TV Commercial Production – Gadgets


The folks who work in TV commercial production, actually any kind of film production, are gadgeteers by nature. Some more so that others and Tom Houghton, a cameraman who you met on the Brooklyn Bridge shoot in Chapter 18 of Circumstances Beyond My Control, was a big one. He probably still is.

This more or less rewritten little piece from Circumstances Beyond My Control is about one such toy.

Tommy was on some TV commercial production or other with me late in 1986 and he had a remarkable new device. I don’t need to tell you what it was.

Motorola Cell

Motorola Cell

I wanted one. However they cost around three grand. After talking with several other producers I realized that if I had one I could rent it to some of my production staff colleagues and my client companies (whether or not I was on a given job). I could charge them $50 per day plus a buck a minute for air time. I ran the numbers and figured that the phone should pay for itself in a year or two.

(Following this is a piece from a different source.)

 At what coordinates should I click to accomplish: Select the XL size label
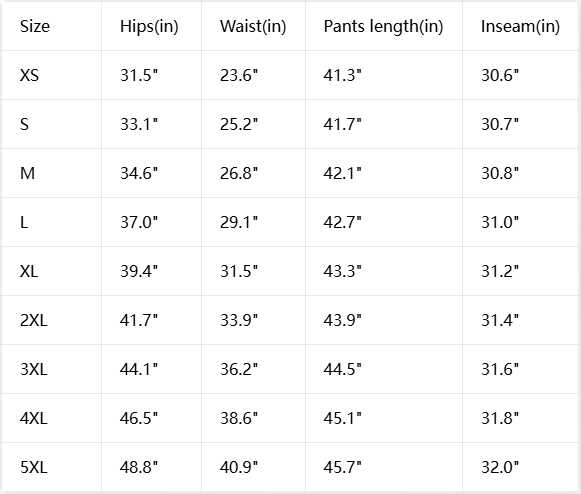(29, 271)
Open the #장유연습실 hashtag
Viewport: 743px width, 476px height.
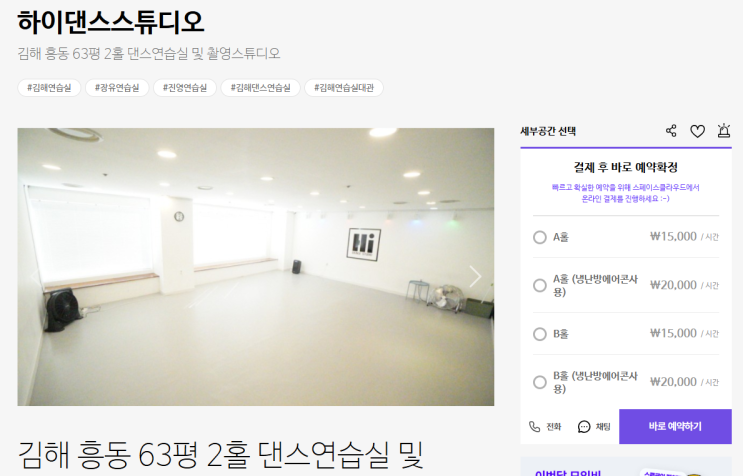tap(117, 88)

So a few months later I bought one and my plan did, indeed, work but I was off by a couple of years. Just about the time that the pocket sized cels went on the market around 1990 my $2,600 Motorola Dyna TAC had broken even plus I had personal use of the thing. And I had some fun with it.

After lunch one day with a producer who was looking for an AD on a movie he was working I stopped on the corner of Broadway and 78th Street to call and check my answering machine using the Motorola. On the sophisticated and usually blasé Upper West Side, I drew a crowd. In the few minutes I stood on the sidewalk with the phone half a dozen or more folks asked me about it; what it cost, what it could do (make and receive calls), they wanted to hold it. I was a celebrity for about ten minutes.

A month or so later I was driving to meet Elizabeth at her brother’s house in Bucks County. I’ll never forget a Motorola conversation I had with my nephew, Dan, when I got lost on the way.

“Hi Dan. I got off at the wrong exit and can’t figure out which way to go.”
“Where are you?”
“Going west on 213.” (These roads are probably wrong.)
“What intersection are you at?”
“I’m not at an intersection, I’m going west, I just passed Yardley Road.”
Pause…
“What do you mean ‘going west’? Are you at a gas station?”
“No. I’m in my car and I just passed Pine Street.”
Another pause…
“You’re in your car?”

It went on like this for a while and Dan finally got it, gave me directions and when I arrived there was a great show-and-tell.

This formerly state-of-the-art communication device resided in my closet from 1990 until 2015 at which time I sold it on eBay for a tidy sum to a German collector of Motorolas.

The moral of the story: Never throw anything away!